In the troublesome/full sun and/or full shade/bad soil/construction rubbly/narrow/surrounded by extreme heat and/or cold-reflecting walls/wind funnel bed* by the kitchen door, I've tried a couple of solutions for the 8" wide strips between the concrete stepping "stones," but so far nothing's really worked.  This year I'm trying hens and chicks, whose Latin name (Sempervivum) we will hope bodes well for them.  I chose them for both practical and sentimental reasons.  In practical terms, they seem to be able to withstand nasty conditions, and these are nasty conditions.  It's almost destiny that they should go together.  More sentimentally, they remind me of my grandpa, who had a rock garden that was his pride and joy.  He grew hens and chicks in it, and if ever plants were designed to delight small children holding a beloved grandfather's hand, hens and chicks have to be them.  I am happy to have them be the first thing I see now as I walk out my own door.
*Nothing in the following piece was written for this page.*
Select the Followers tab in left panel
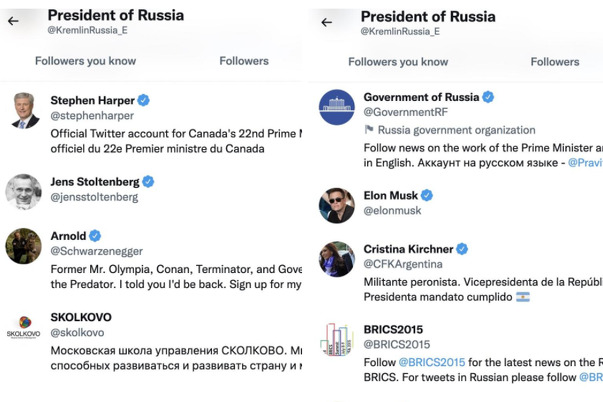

What I didn't expect was to find myself lying quite so often on my stomach on the (concrete) (hard) (unyielding) patio staring at them.  I didn't know that they would catch the late afternoon sunlight and go up in flame,


that the hairs on the leaf tips would take on a halo glow, that the leaves would turn translucent like old glass,


that even the stolons would seem lit from within.



They are bowls full of light, like votive offerings to the sun.


And out here, it's all about the sun.
________________
* Must think of different name.

Sunday, May 1, 2011

From the Patio

or Days of Rest

Yesterday the clouds were big and little dots, paw-prints racing ahead of today's cold front.  The wind set the aspen leaves next door to rattling; if your eyes were closed, they sounded almost like a mountain stream chuckling over pebbles.  The desert olive trees hissed softly.  Big and little bees that for some reason reminded me of the clouds scudding overhead buzzed around the catmint.  I watched one bee struggling against a sudden gust to reach its flower—any flower—and then bury itself in a world of pollen once it had succeeded.

It has been another weary week—a week where the tiredness is so strong it hurts—and thus also a week of being grateful for Adirondack chairs, footstools, patios, and spring weather.  And cameras with zoom lenses.

It's not the way I would have chosen to spend these afternoons, but I have enjoyed the hours of tracing the wind's passage through my neighbors' differently tuned sets of wind chimes; of hearing the trill of hummingbird wings rushing by (the birds are apparently still sneering at the autumn sage, since they go right past).  I have enjoyed the small tableaux that appear unexpectedly when you limit your field of vision; the scent of a neighbor's honeysuckle wafting over the wall; a lunch-time nibble on a bit of garlic leaf; the splashes of color here and there—the first of the wine cups in what seems to have become a "dry riverbed" sort of bed without my quite intending it to,

Callirhoe involucrata
and the autumn sage beginning to get serious;

Salvia greggii 'Wild Thing'

the breath-takingly gentle contrast between silver betony's calyx and corolla;

Stachys inflata

the slow opening of daisies.

Anthemis tinctoria 'Susanna Mitchell'

Generally in Microcosm I am looking for some connection between my garden and the wider world, but sometimes there is no obvious or necessary connection—just an experience to be enjoyed on its own, a moment—or an hour, or an afternoon—to be lived, without meaning anything beyond its own beauty.

I'm beginning to realize that that is the essence of rest.